Silva’s background as a poet doubtless has strongly influenced his development as a visual artist. He consistently uses concrete but evocative, figurative symbols as a vocabulary of forms. He equally consistently implies a narrative content or dramatic scenario. It may be elusive, as well as allusive, but it nevertheless is there.

The protagonist in Silva’s stories is a male figure, a combined scarecrow-rogue-artist who wears a conical hat. In earlier works this patchwork character appeared disreputable and malevolent--an outsider, even a thief, whose repressed violent feelings were represented by the resemblance of his hat to a volcano. He might have been caught leering at a nude, recumbent doll-like woman, beautiful but dumb, through a window.

His early unhappy environments were forests that had seemingly been blasted by some catastrophe, perhaps a forest fire or atomic bomb. Sere trees gesticulated like human figures in painful but dance-like poses. A recurring art-historical reference was Henri Rousseau’s painting “War,” with a girl brandishing a sword and a torch while riding a galloping horse.
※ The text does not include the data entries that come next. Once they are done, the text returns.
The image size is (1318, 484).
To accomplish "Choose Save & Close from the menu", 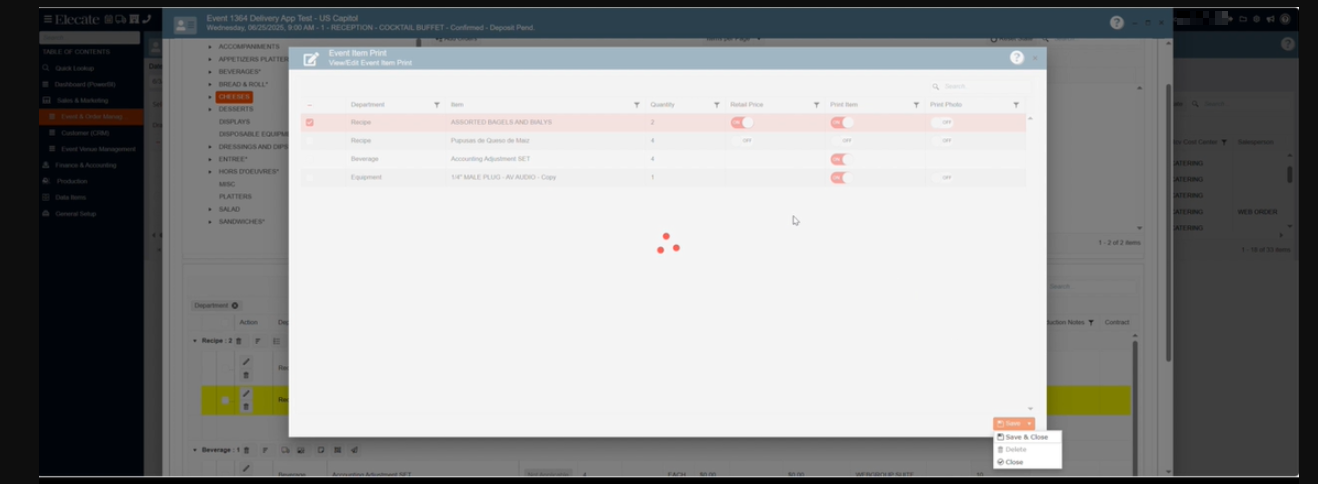I will coord(1026,437).
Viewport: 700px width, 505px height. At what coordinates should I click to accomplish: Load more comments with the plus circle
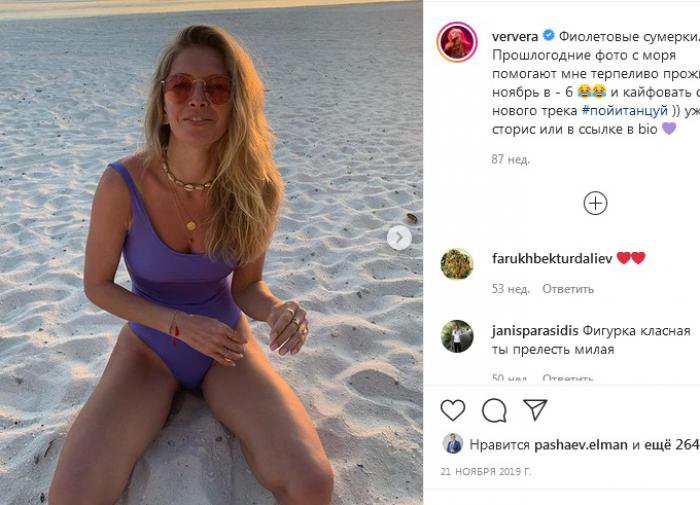click(x=595, y=203)
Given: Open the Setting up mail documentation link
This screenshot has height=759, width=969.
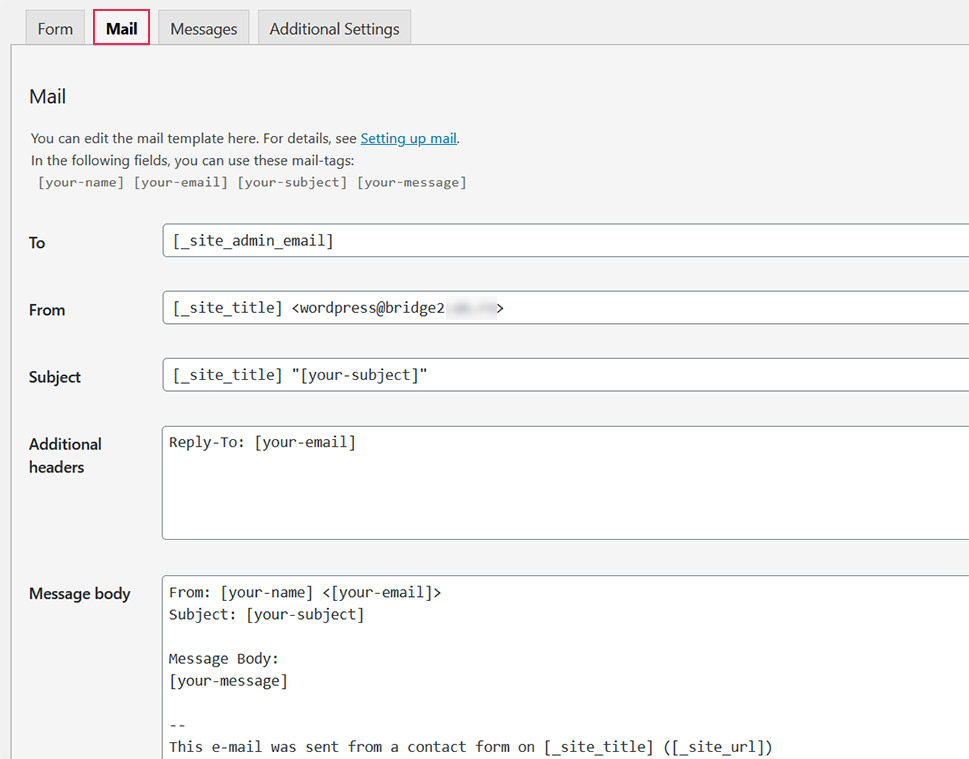Looking at the screenshot, I should pos(408,138).
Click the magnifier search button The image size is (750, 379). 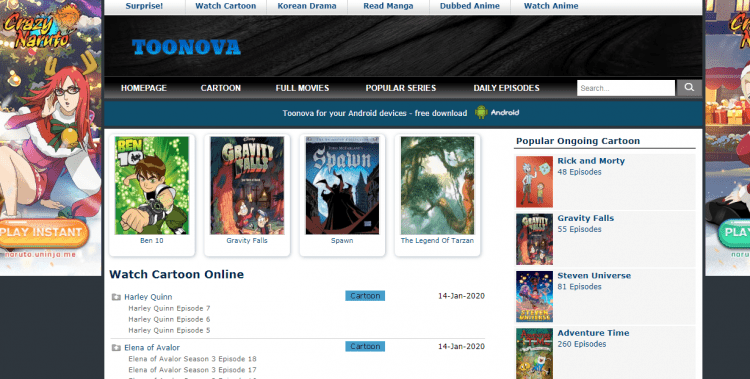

Silva distinctively used a three-dimensional format like a shadow box to create paintings of cutout forms in relief. In the expressionist tradition, he used a high-key, emotive but limited palette of blue, puple, green, orange, yellow and red in vigorous markings in shallow impasto. His charcoal drawings integrated the frame with the drawing through the repetition of the artist’s characteristic nervous, emphatic strokes.

In the new drawings at the Quint Gallery, the palette and markings are the same but the characters and their environment have changed. For scenes of desolation he has substituted environments that promise sensual, especially erotic, satisfaction.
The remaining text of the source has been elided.